◆ **Instruction A**
Render the records starting at the line containing "You are a computer-use" and ending at the line containing "tap(36, 587)" as a two-column CSV with the columns instruction and action. Use one row per record, with its text under instruction and its answer under action, each in one quoted field with line breaks replaced by spaces.

---------- Given passage ----------

Next I made my way to:
Triangulation: A Schizophrenic Approach to Game Design
Speaker(s): Will Wright
Which was a wonderful wonderful speech. Will Wright is a genius and
a hero! He described the different methods he uses when he gets a
'designers block'. And about Russian space crafts.
I go out for a smoke, and on the balcony I find Eddo and his
friends. Luckily I get a chance to have a look at what they
presented at the ArtModJam.
Then I hurry away to Michaels and Andrew's presentation of Façade.
Beyond Finite State Machines: Managing Complex, Intermixing
Behavior Hierarchies
Speaker(s): Michael Mateas, Andrew Stern
Anyone with the slightest interest in interactive story telling,
believable agents and conversational systems will find the project
well worth studying (url is previously put into this text).
Anna and I meet Katherine Isbister for lunch. Ken Perlin (NY CAT) is
supposed to come with us too, but comes running and says I needs to
fix a bug in a demo he is going to show to someone later the same
day. The three of us trots away to deli, and Katherine's friend
Robin joins us (she was the one who moderated the relevant research
panel). (K made a speech at the conference that I missed (10 tricks
from psychology for making better characters.))
The next session I go to is:
Storytelling in Earth & Beyond
Speaker(s): Chris Klug
Chris had been through quite an ordeal while being lead content
designer on Earth and Beyond, Westwood Studios' massive multiplayer
online RPG. The outset was to make an epic story and to sell a brand
new sf universe to a savvy audience.
Chris stated that in dramatic form, change in story is due to
conflict. Therefore, gameplay had to change as the players took
part in the story. In theory all people in the production team and
management agreed to this. The head writer left early in the
process, but before he produced a massive story line that they
decided to keep.
Chris and his co-workers broke the story down to three acts that
each consisted of 15 'steps'. A lot of effort needed to go into
each step in scripting and dialog writing for all the npc:s and the
causal dependencies within the story. The dialogues were written as
tree structures. To talk to the NPCs was the way for the player to
move forward in the story. The story would to the player be as a
puzzle, fragment by fragment players could get an understanding of
the whole picture. The story had shades of grey instead of black and
white, no obvious 'good' or 'evil' characters. For newplayers
getting a grip of the story they relayed on the common player memory
that 'older' players would explain to the new ones. There was an
idea to let the internal (dramatic) driving forces inherent in each
of nine different player factions have a role in the story. Each
faction was defined by a certain view of reality. Sadly the story
never got the chance to develop to that point.

---------- Provided entries ----------

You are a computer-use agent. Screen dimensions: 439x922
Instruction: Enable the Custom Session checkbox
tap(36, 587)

----------
---------- Provided entries ----------

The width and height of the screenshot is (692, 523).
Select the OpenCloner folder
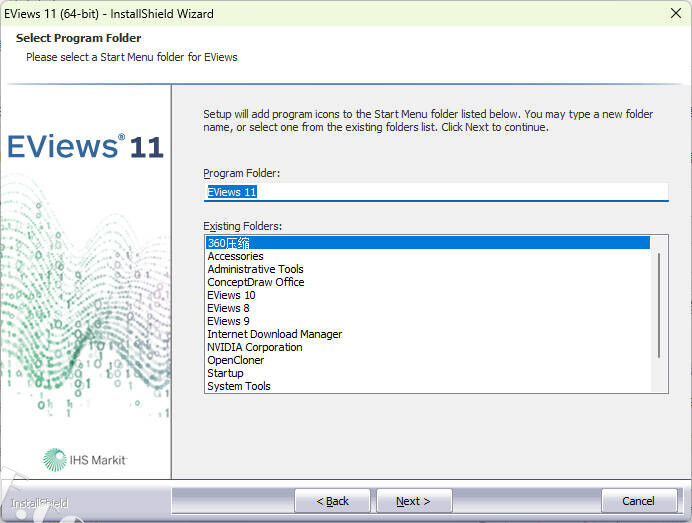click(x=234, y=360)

----------

◆ **Instruction B**
According to the conference notes, how many steps did each of the three acts of the Earth and Beyond story consist of?

◆ **Exercise response A**
instruction,action
"You are a computer-use agent. Screen dimensions: 439x922 Instruction: Enable the Custom Session checkbox","tap(36, 587)"

◆ **Exercise response B**
15 steps